That view is the closest thing the administration has offered to an explanation for why the White House was surprised by the size and durability of a price surge that has hurt Mr. Biden’s poll numbers and imperiled part of his economic agenda in Congress. From the administration’s perspective, the problem is not that there is too much money sloshing around, as Republicans and some economists insist, but that consumers are throwing an unexpectedly large amount of that money at a narrow set of things to buy.

Put another way: If Mr. Biden had sent people travel vouchers or DoorDash gift cards for services — instead of sending Americans direct payments as part of his $1.9 trillion rescue plan in March — the inflation picture might look different right now.

Inflation has risen across wealthy nations over the past year, but it has risen faster in the United States, where prices rose 6.2 percent in October from the year before. America’s inflation has been exacerbated, in part, by Mr. Biden and his predecessor, Donald J. Trump, pouring more fiscal support into the U.S. economy than their counterparts did elsewhere, at a time when consumption patterns shifted and did not rapidly snap back to normal.

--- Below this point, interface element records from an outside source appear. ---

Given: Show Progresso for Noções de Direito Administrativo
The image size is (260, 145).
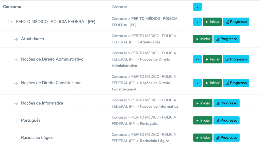Looking at the screenshot, I should [x=236, y=59].
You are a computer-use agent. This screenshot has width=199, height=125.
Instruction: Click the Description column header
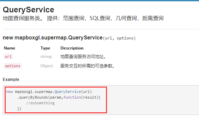pyautogui.click(x=72, y=48)
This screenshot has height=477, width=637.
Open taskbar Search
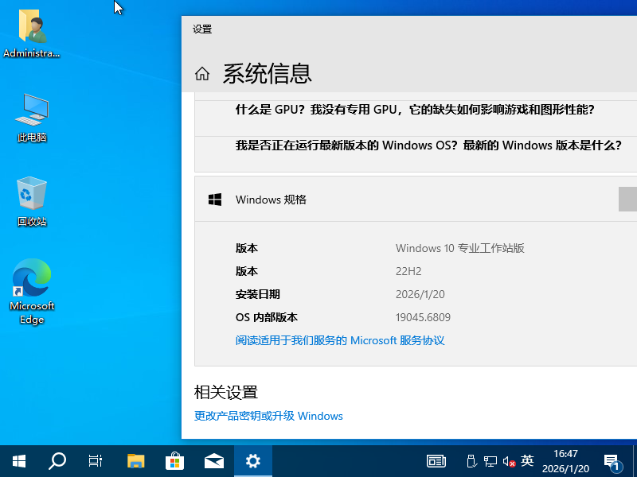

Republicans, and even some left-leaning economists such as the former Obama administration officials Lawrence H. Summers and Jason Furman, have blamed the rapid price increases across the economy on the aid package that Mr. Biden signed in the spring. They say the package’s direct assistance to Americans, including $1,400 checks to individuals and enhanced benefits for the unemployed, fueled more consumer demand than the economy could bear, driving prices skyward.